(Dataset entries)
###
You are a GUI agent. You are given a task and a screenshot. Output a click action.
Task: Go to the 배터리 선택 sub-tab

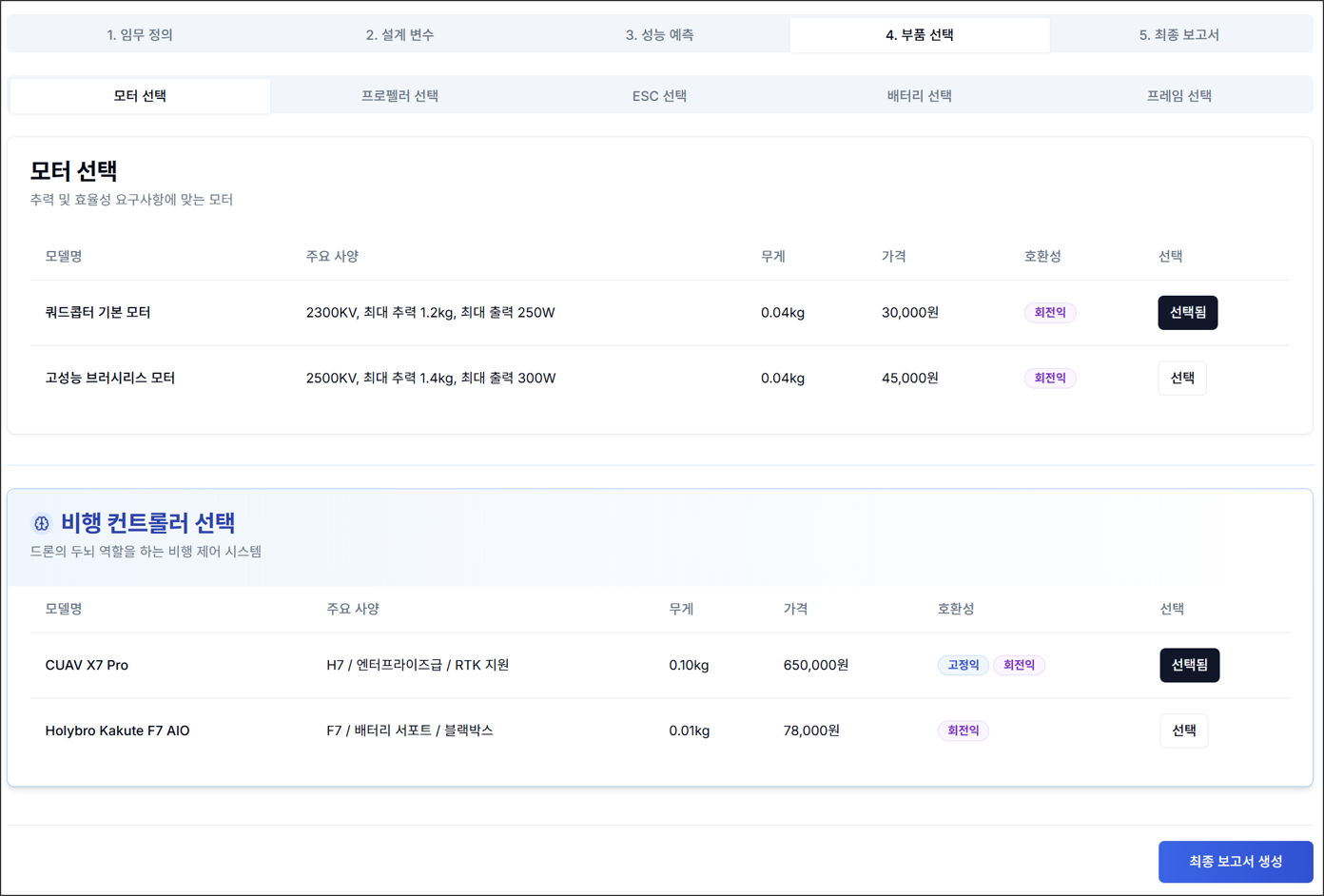919,96
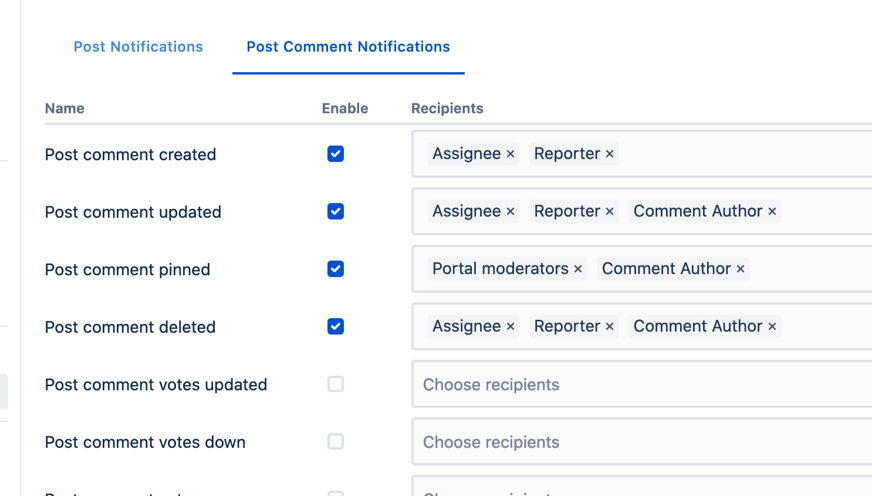The height and width of the screenshot is (496, 872).
Task: Remove Comment Author from Post comment pinned
Action: pos(741,269)
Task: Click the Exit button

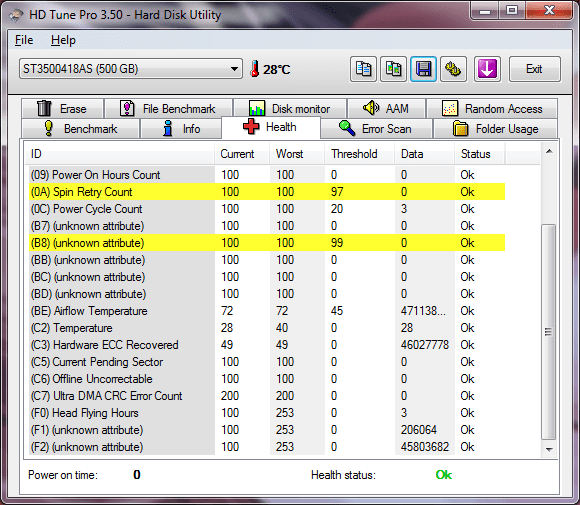Action: click(x=535, y=69)
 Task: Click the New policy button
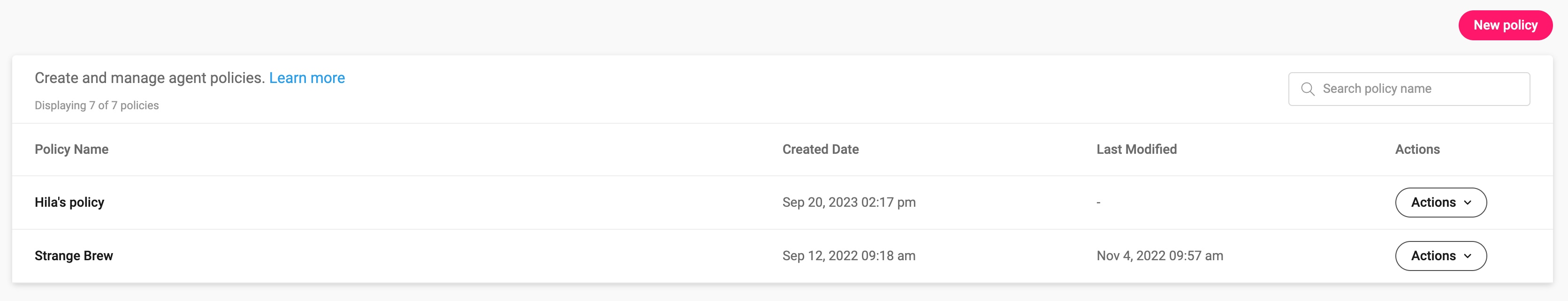1505,25
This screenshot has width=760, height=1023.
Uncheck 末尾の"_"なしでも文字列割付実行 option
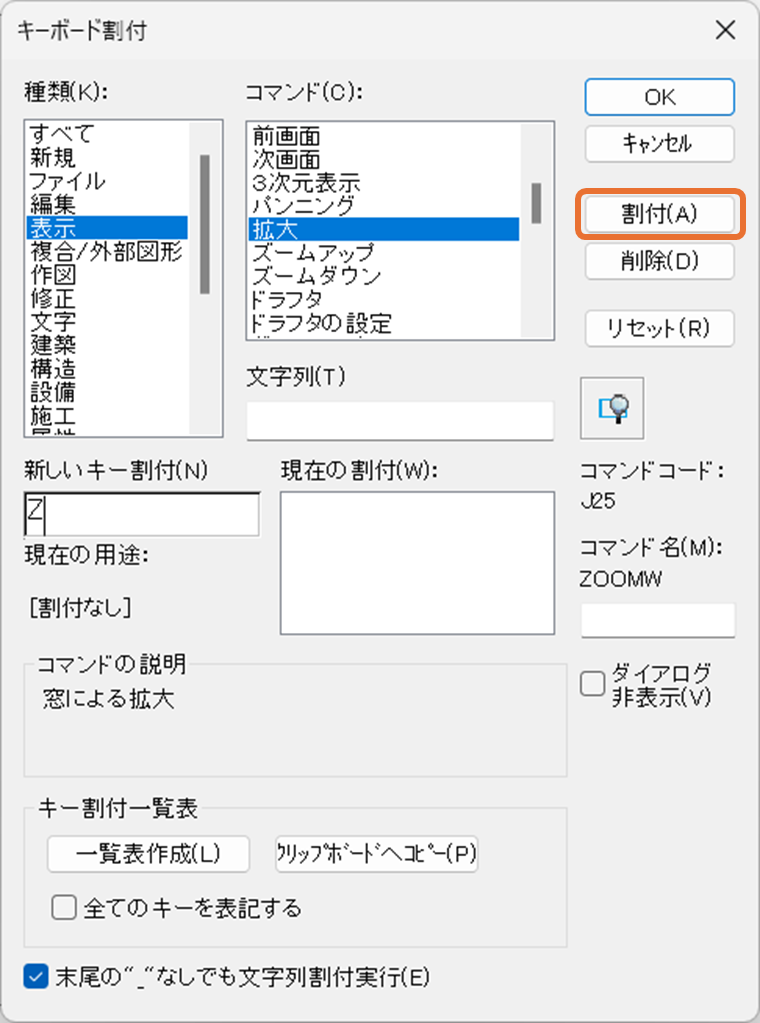click(36, 976)
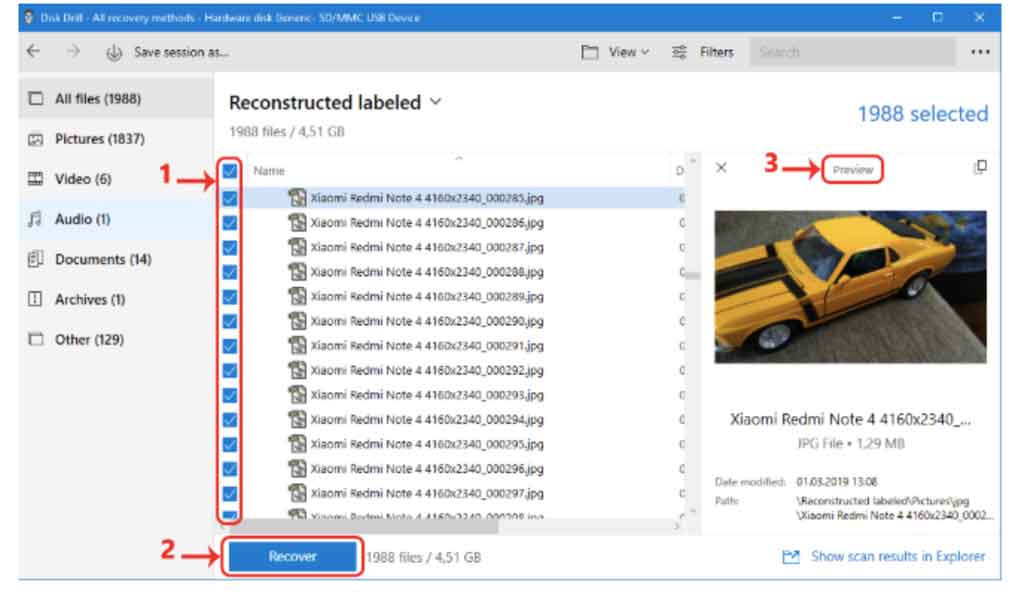Click Show scan results in Explorer link
Image resolution: width=1020 pixels, height=594 pixels.
[897, 557]
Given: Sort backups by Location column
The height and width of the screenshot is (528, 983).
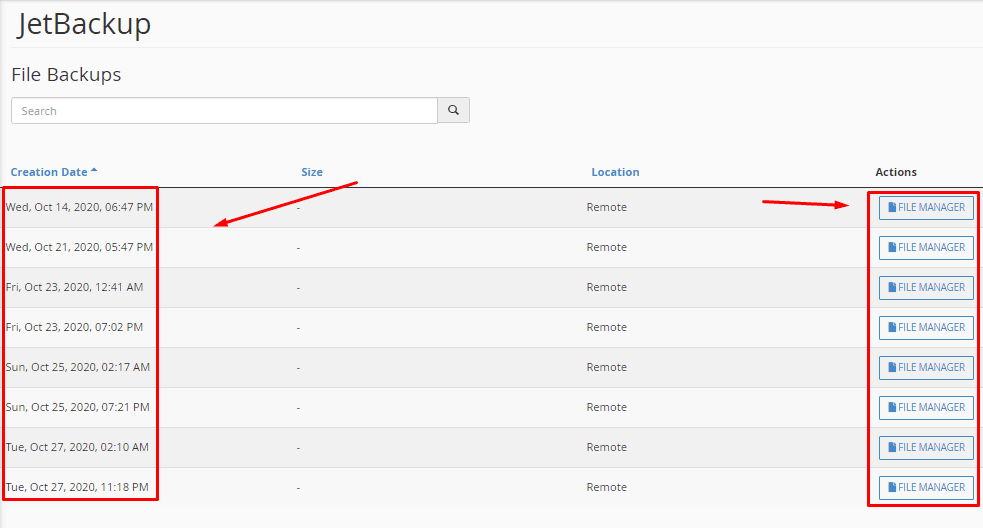Looking at the screenshot, I should pyautogui.click(x=615, y=172).
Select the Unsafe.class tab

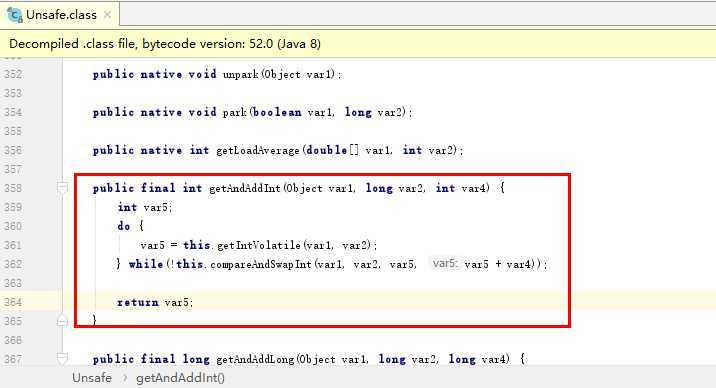[x=60, y=15]
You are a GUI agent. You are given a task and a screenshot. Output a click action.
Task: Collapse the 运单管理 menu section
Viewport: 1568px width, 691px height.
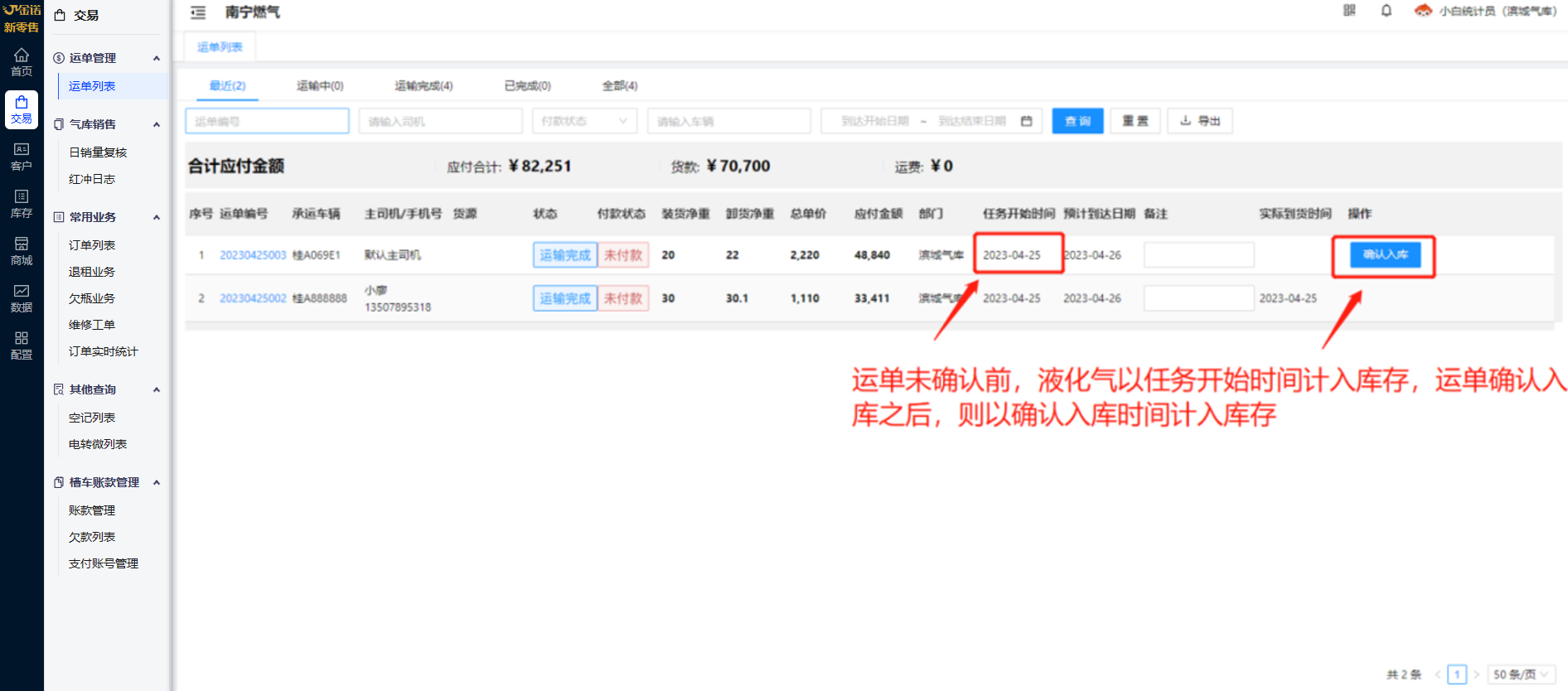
###
TASK REQUIREMENTS: Using the entries above, reproduce word for word only the lines from the one that contains "This screenshot has width=760, height=1023." to the one that contains "Given: Sort backups by Location column", both ends included, and drop every picture.

ANSWER SECTION:
This screenshot has width=760, height=1023.
Uncheck 末尾の"_"なしでも文字列割付実行 option
click(36, 976)
Click Show scan results in Explorer link
Image resolution: width=1020 pixels, height=594 pixels.
[897, 557]
Given: Sort backups by Location column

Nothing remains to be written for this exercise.